Questions:
1. Output the passage of the WOI-FM fact sheet starting with "- Sister stations: WOI" and going on through "104.7 K284CN (Ames)", character for character.
2. Translate this entry from the WOI-FM fact sheet into Spanish: "Call sign meaning: from sister station WOI"

WOI-FM
- Ames, Iowa; United States;
- Broadcast area: Des Moines Central Iowa
- Frequency: 90.1 MHz (HD Radio)
- Branding: IPR News and Studio One

Programming
- Format: News; adult alternative
- Subchannels: HD2: KSUI simulcast (Classical music)
- Affiliations: NPR, American Public Media

Ownership
- Owner: Iowa Public Radio, Inc.
- Sister stations: WOI (AM)

History
- First air date: December 1, 1949
- Call sign meaning: from sister station WOI

Technical information
- Licensing authority: FCC
- Facility ID: 29118
- Class: C
- ERP: 100,000 watts
- HAAT: 454 meters (1,490 ft)
- Transmitter coordinates: 41°48′32.9″N 93°36′53.7″W﻿ / ﻿41.809139°N 93.614917°W
- Translator: HD2: 104.7 K284CN (Ames)

Input data:
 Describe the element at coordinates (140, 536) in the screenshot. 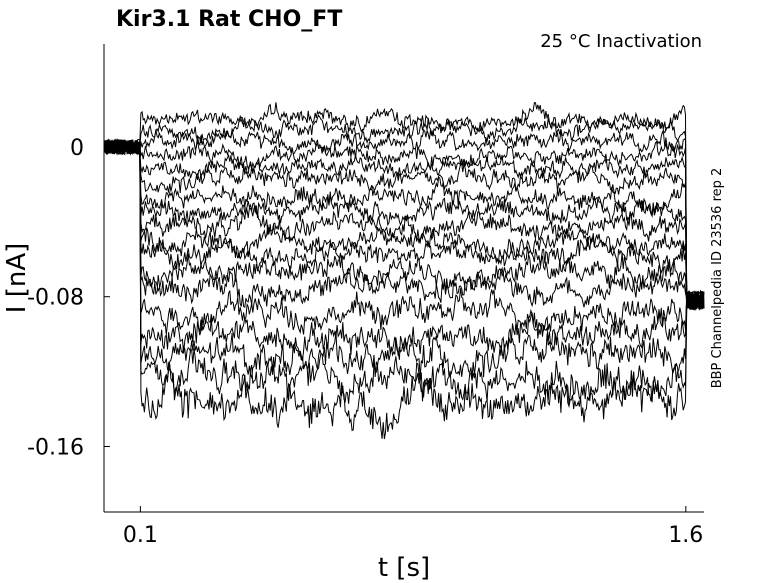

I see `x-tick-label: 0.1` at that location.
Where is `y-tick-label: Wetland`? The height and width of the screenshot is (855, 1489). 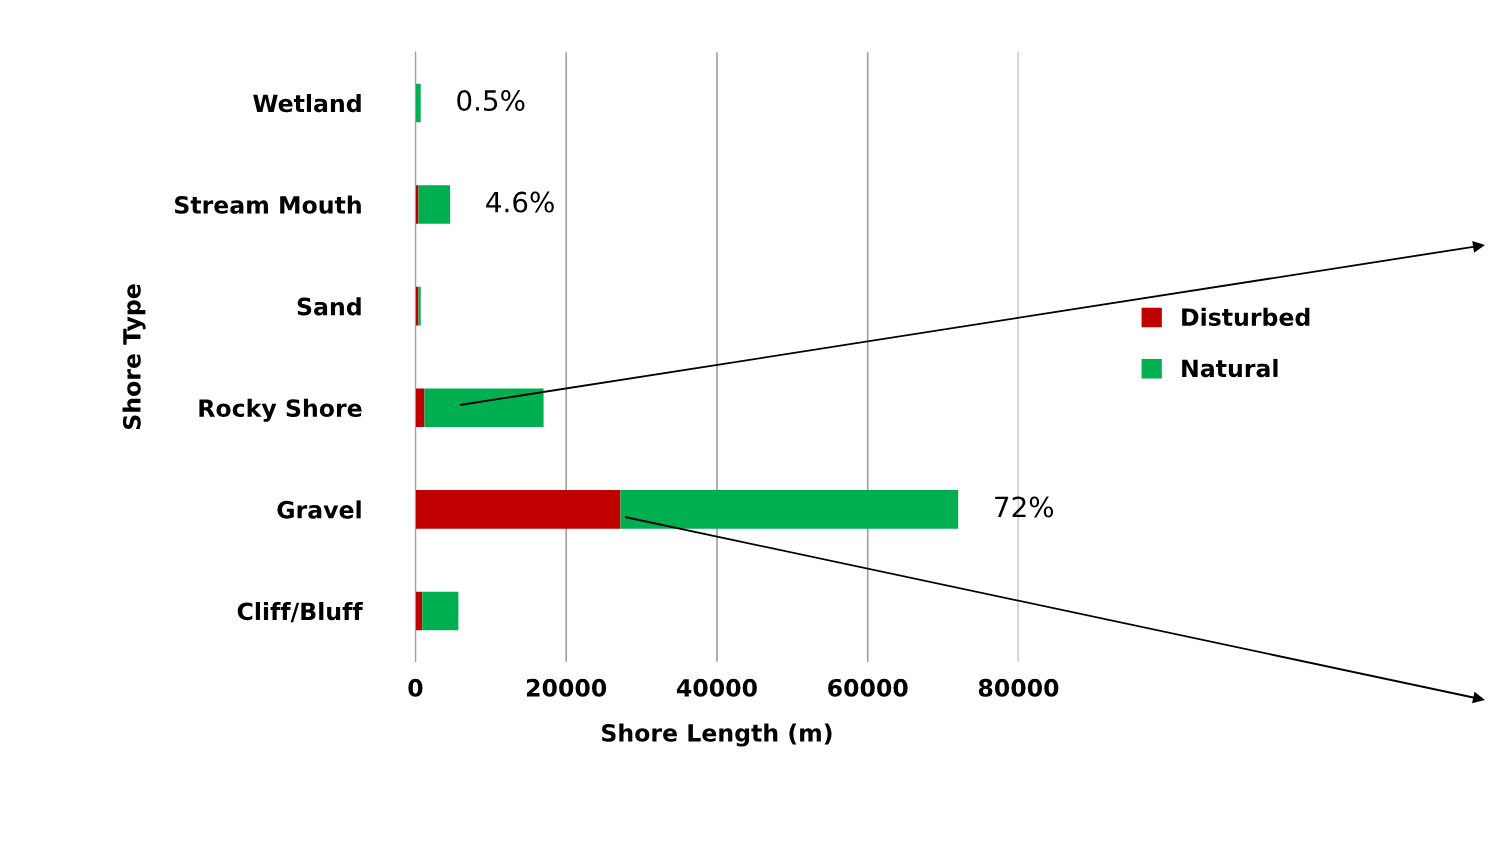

Solutions per task:
1.
- Sister stations: WOI (AM)

History
- First air date: December 1, 1949
- Call sign meaning: from sister station WOI

Technical information
- Licensing authority: FCC
- Facility ID: 29118
- Class: C
- ERP: 100,000 watts
- HAAT: 454 meters (1,490 ft)
- Transmitter coordinates: 41°48′32.9″N 93°36′53.7″W﻿ / ﻿41.809139°N 93.614917°W
- Translator: HD2: 104.7 K284CN (Ames)

2. Significado del indicativo: de la estación hermana WOI